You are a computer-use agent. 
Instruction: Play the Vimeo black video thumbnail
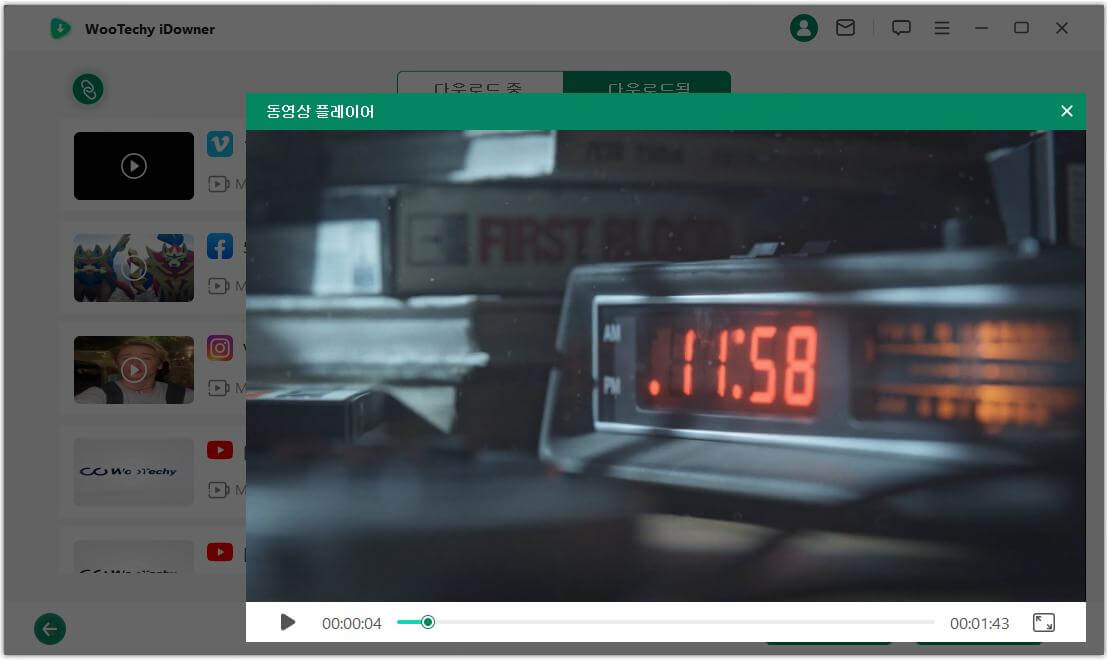point(134,166)
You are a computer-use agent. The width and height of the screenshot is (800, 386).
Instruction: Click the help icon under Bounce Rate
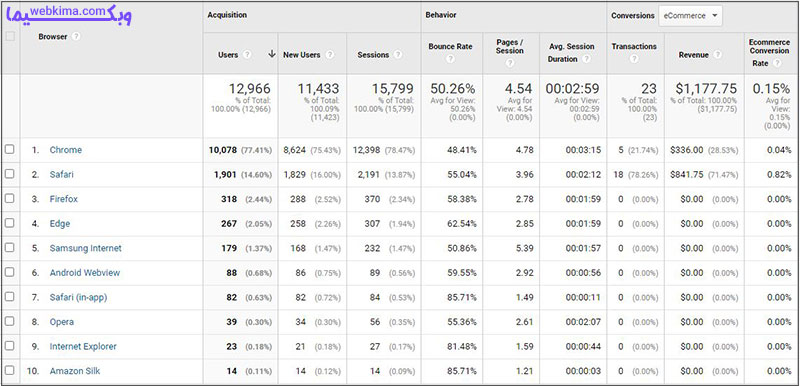click(x=451, y=59)

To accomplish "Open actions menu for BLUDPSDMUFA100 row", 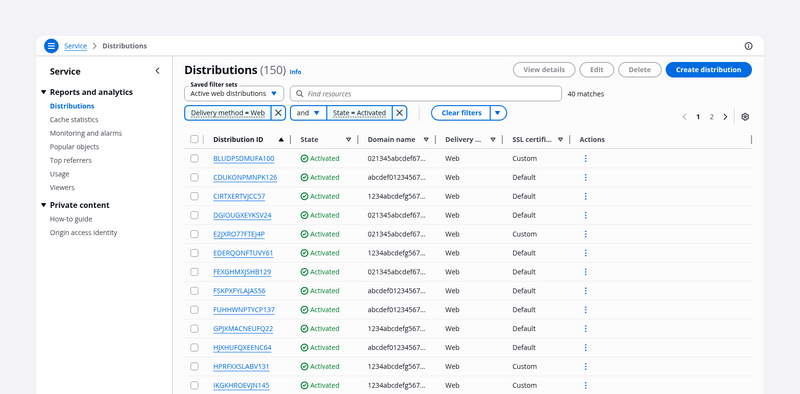I will [x=585, y=159].
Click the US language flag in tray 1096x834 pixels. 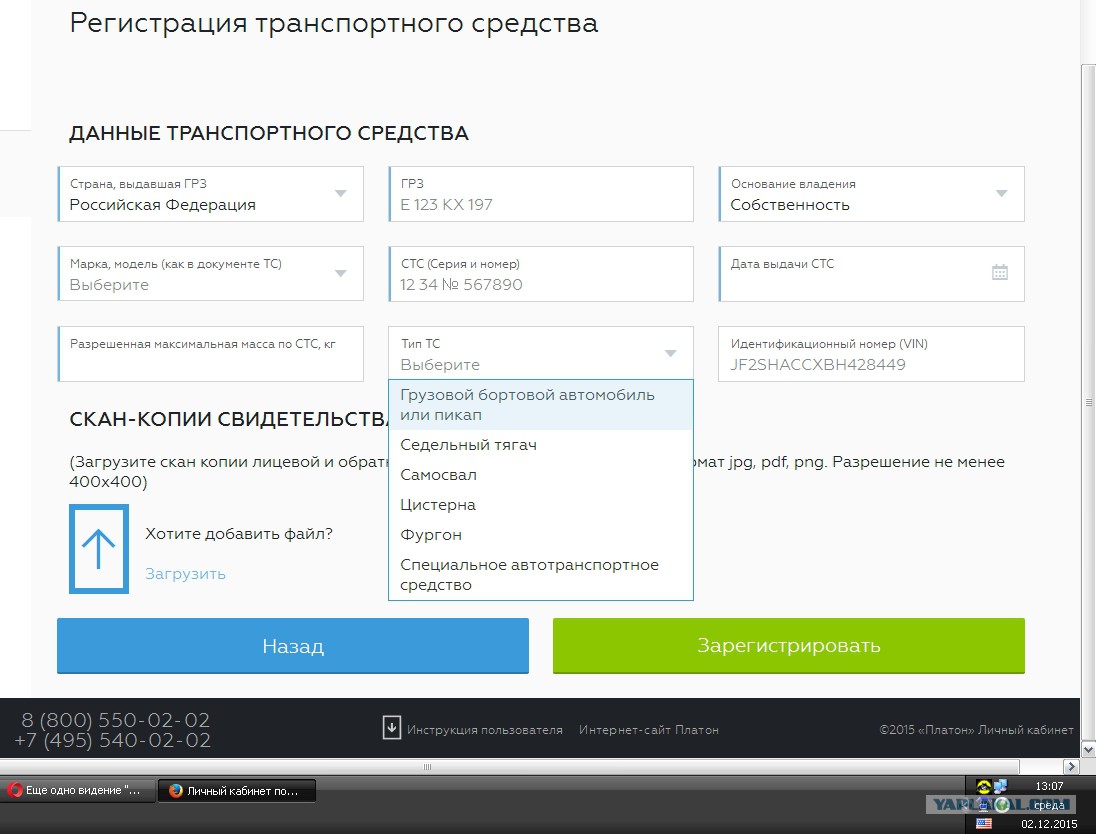point(984,823)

•••••

- Aim of the task -
From the records given above, copy all lines containing "computer".

- Your solution -
You are a computer-use agent. 
You are a computer-use agent. The width and height of the screenshot is (800, 386).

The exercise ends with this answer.